# Kyungdang Demonstration team



## Don Roley (Oct 15, 2006)

I was wondering if anyone here has any information on this group in South Korea that is trying to revive the ancient Korean martial arts. I have two tapes from Turtle Press that has their demonstration, but I do not know how to contact them.

Anything that can help would be appreciated.


----------



## Brian R. VanCise (Oct 15, 2006)

Hey Don,

I wish I could help.  I have those tapes as well and would be interested in any information regarding this group as well.


----------



## shesulsa (Oct 15, 2006)

A well-connected master in our system will be in town in a couple of weeks, I'll ask if he knows anything.


----------



## SFC JeffJ (Oct 15, 2006)

Brian and Don, 

I haven't seen the tapes.  Can I ask what they look like?

The demonstrations on the tapes, not the videocassettes themselves!

Jeff


----------



## Paul B (Oct 15, 2006)

Sure thing Don.

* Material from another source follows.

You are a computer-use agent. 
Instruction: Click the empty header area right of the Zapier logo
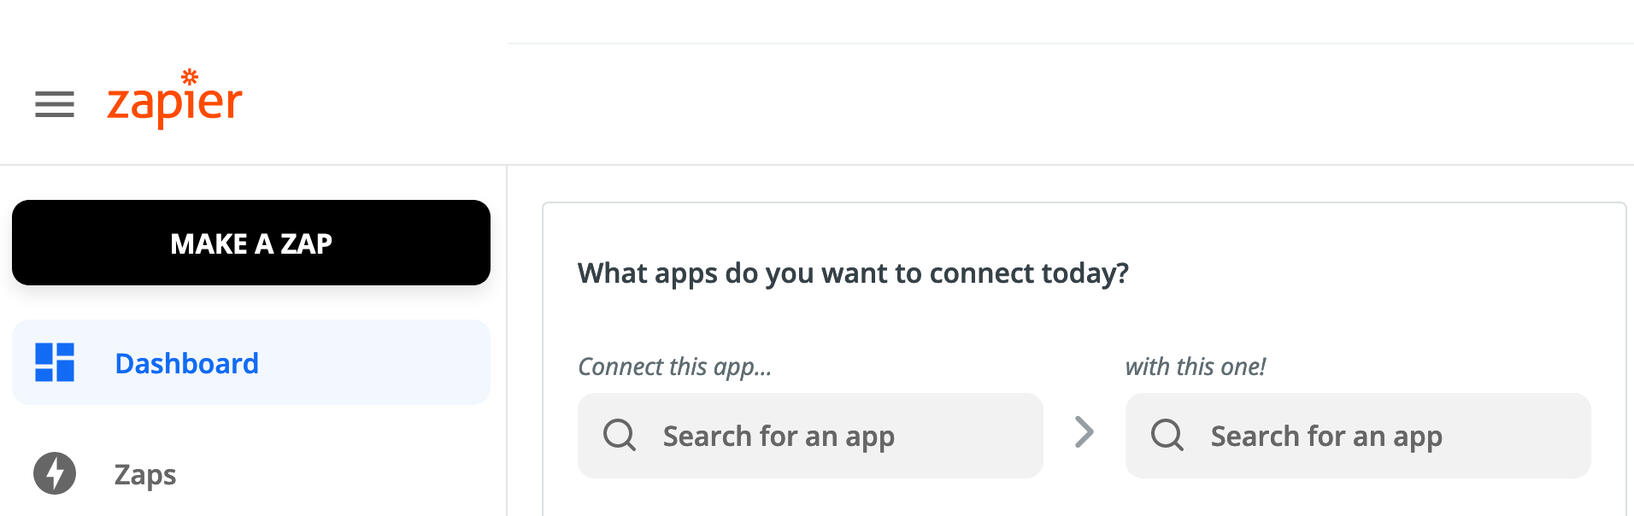click(x=900, y=104)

It says that you can contact any Turtle Press authors by contacting Turtle Press..soo..

Turtle Press
403 Silas Deane Hwy
PO Box 290206
Wethersfield,CT 06129-0206

Phone # 1-880-778-8785

 

This is the Muye group,right? 

In that case: From all accounts they are *very *hard to get in touch with..but..

Dr. He Young Kimm in Louisiana would be the man to contact regarding a Master Lim,Dong Kyu. 

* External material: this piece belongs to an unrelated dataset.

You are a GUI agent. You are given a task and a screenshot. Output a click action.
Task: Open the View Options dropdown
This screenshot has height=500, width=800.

There is also a group called The Society for the Preservation of Muye 24,headed up by a Master Kim,Young Ho.  http://muye24ki.or.kr


----------



## Paul B (Oct 15, 2006)

Also found this group..it may help. :idunno:


----------



## mystic warrior (Oct 15, 2006)

that was really cool paul


----------



## Don Roley (Oct 16, 2006)

These are all great! They will help me a heck of a lot. My next step is to find one of the Korean students at the local university willing to write a letter for me.

Thanks for the help!:cheers:


----------



## Paul B (Oct 16, 2006)

Not a prob,Don. Please let me know what you find out,OK?:ultracool


----------